**TO DO**
The response should contain only those lines of the entries below that include the string "Vocal".

=== Section Start ===

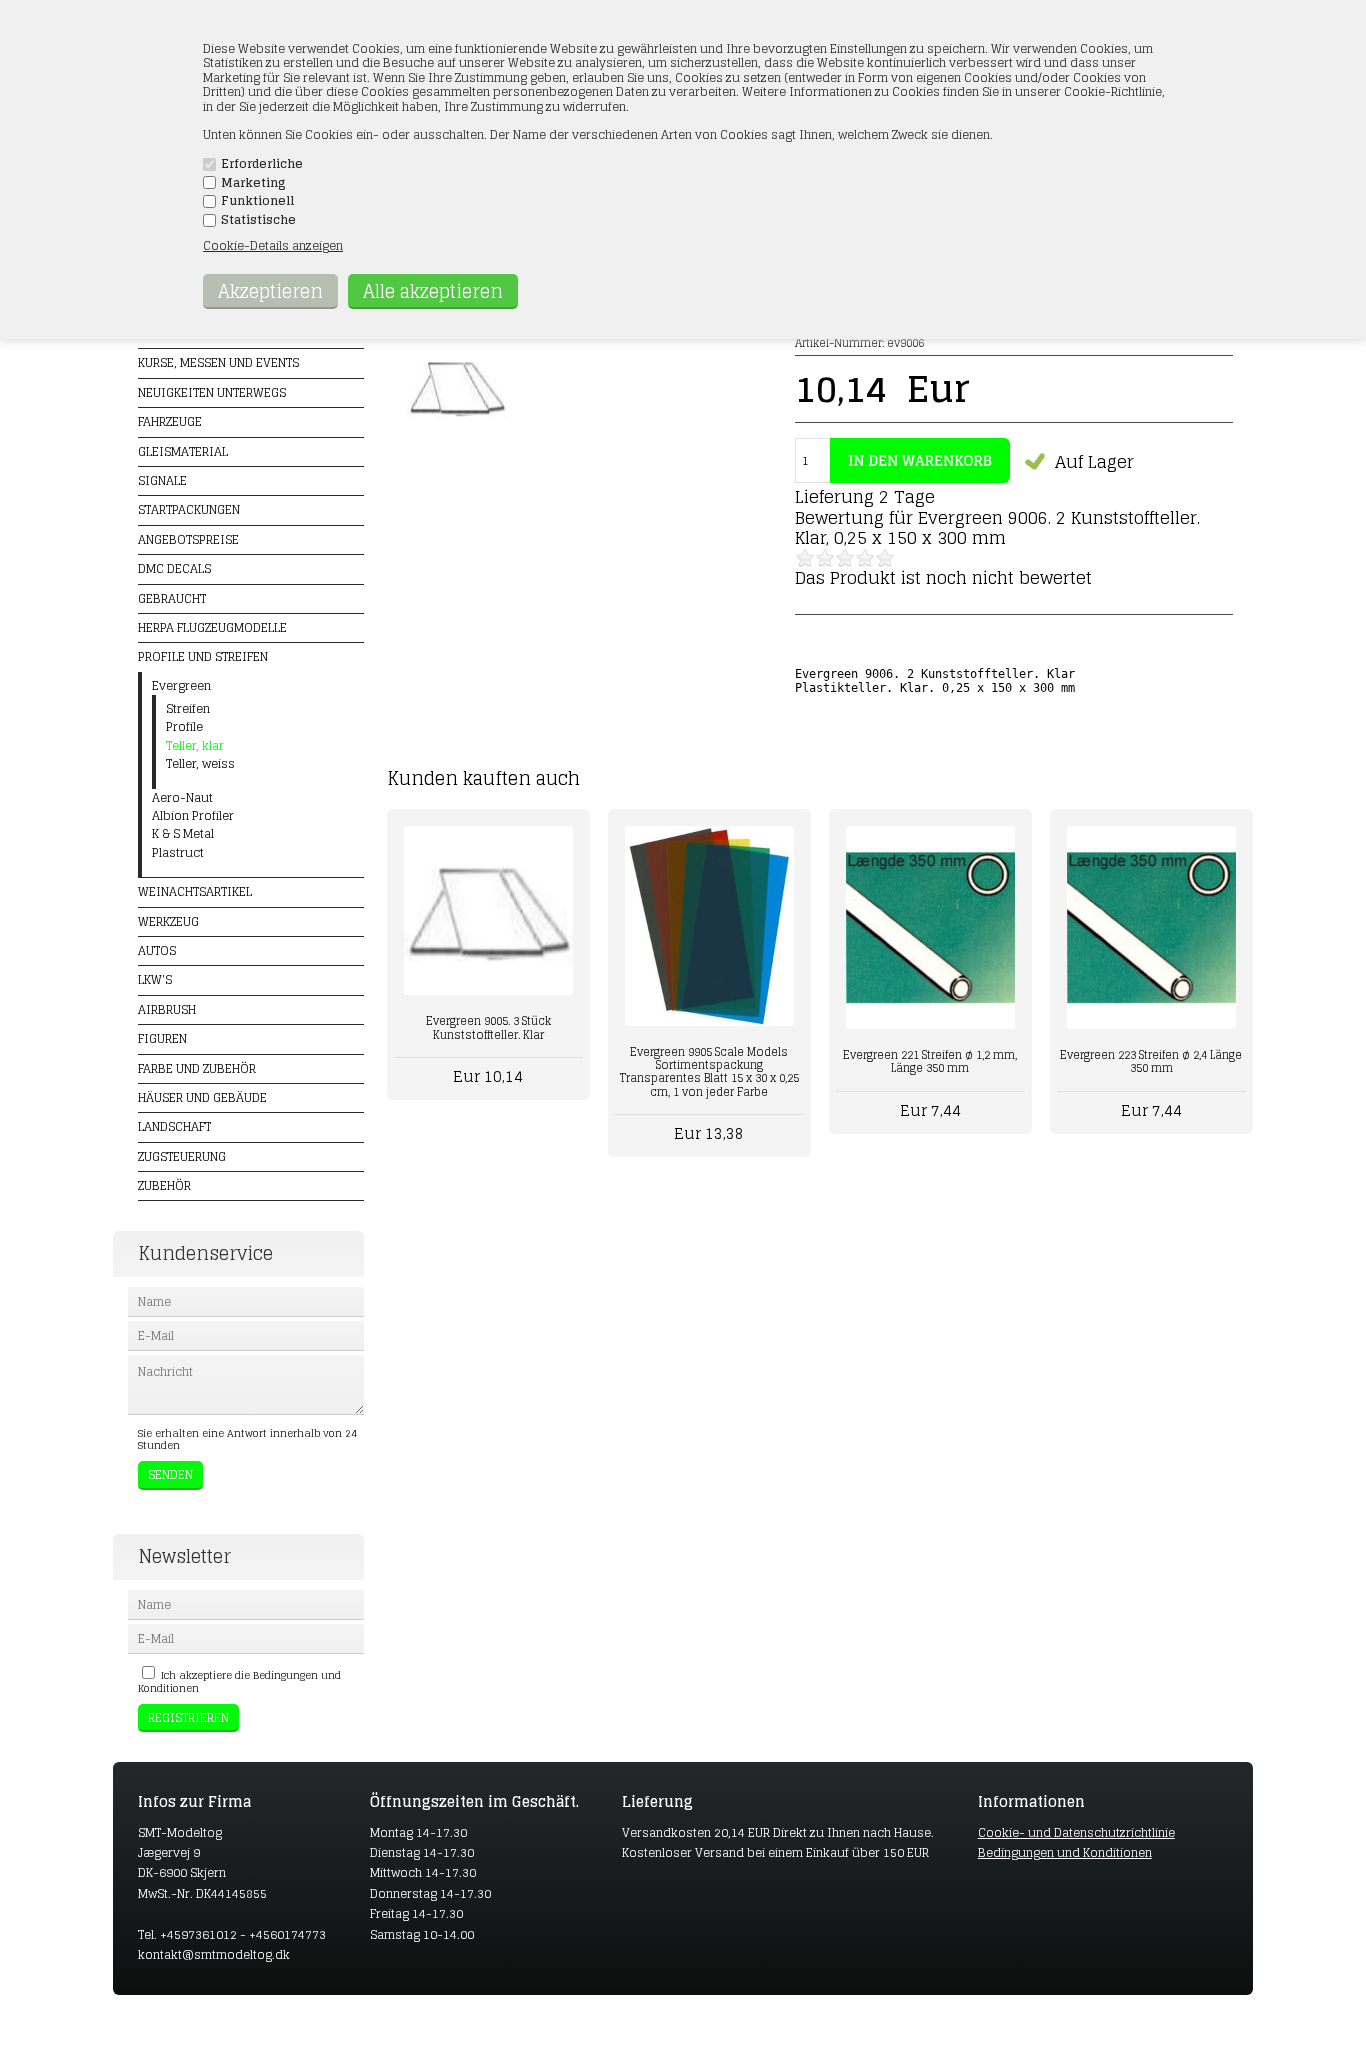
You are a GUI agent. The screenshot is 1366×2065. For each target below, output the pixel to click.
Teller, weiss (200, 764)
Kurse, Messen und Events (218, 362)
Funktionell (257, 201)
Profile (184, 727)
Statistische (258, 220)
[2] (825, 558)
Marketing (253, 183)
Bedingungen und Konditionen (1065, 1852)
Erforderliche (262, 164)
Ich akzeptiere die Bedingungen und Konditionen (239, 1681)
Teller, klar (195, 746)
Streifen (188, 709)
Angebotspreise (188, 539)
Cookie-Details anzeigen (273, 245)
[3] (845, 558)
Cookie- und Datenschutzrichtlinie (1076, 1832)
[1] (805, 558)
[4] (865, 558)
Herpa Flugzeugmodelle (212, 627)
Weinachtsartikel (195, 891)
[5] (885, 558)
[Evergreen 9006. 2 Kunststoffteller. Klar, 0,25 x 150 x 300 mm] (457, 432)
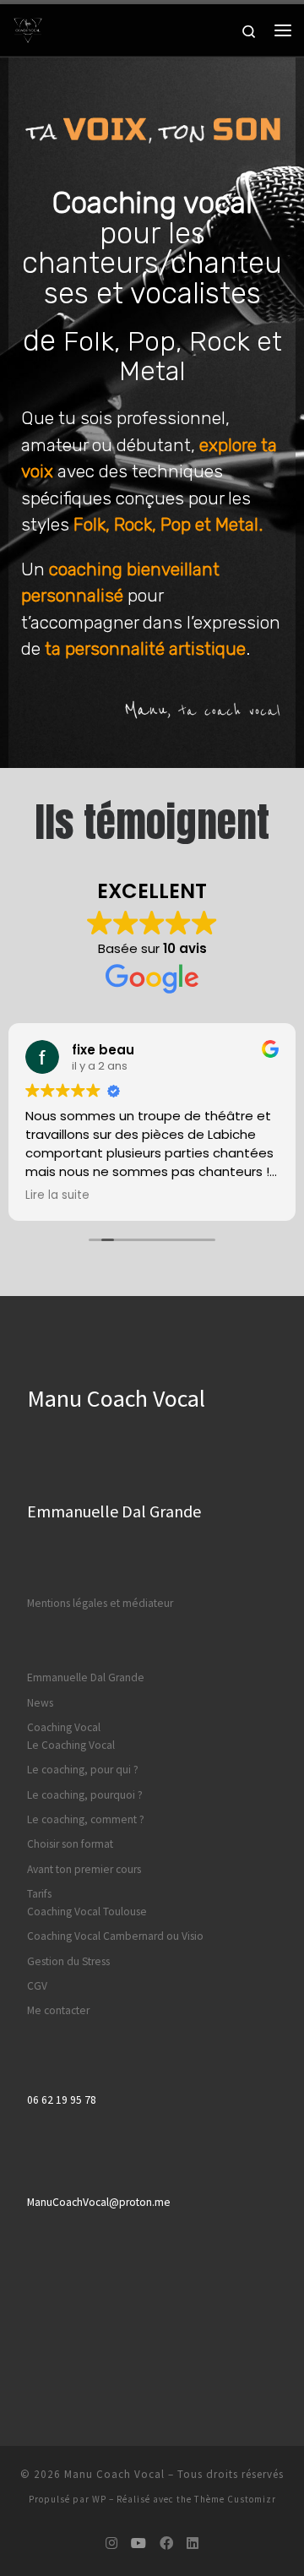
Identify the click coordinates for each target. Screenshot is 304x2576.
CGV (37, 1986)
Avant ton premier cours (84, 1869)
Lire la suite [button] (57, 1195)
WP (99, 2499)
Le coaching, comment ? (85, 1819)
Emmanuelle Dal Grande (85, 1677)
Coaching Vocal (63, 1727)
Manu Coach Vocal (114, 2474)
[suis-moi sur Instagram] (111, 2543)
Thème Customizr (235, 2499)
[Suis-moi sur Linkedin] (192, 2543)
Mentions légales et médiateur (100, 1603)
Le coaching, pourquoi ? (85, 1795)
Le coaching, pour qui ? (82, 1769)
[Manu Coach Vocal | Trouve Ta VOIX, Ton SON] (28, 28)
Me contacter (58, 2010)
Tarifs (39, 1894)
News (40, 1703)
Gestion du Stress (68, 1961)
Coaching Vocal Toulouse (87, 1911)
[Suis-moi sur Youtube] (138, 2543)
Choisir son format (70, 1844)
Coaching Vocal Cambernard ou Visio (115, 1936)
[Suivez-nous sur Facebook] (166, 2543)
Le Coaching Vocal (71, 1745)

=== Section End ===

**OUTPUT**
Coaching Vocal (63, 1727)
Manu Coach Vocal (114, 2474)
[Manu Coach Vocal | Trouve Ta VOIX, Ton SON] (28, 28)
Coaching Vocal Toulouse (87, 1911)
Coaching Vocal Cambernard ou Visio (115, 1936)
Le Coaching Vocal (71, 1745)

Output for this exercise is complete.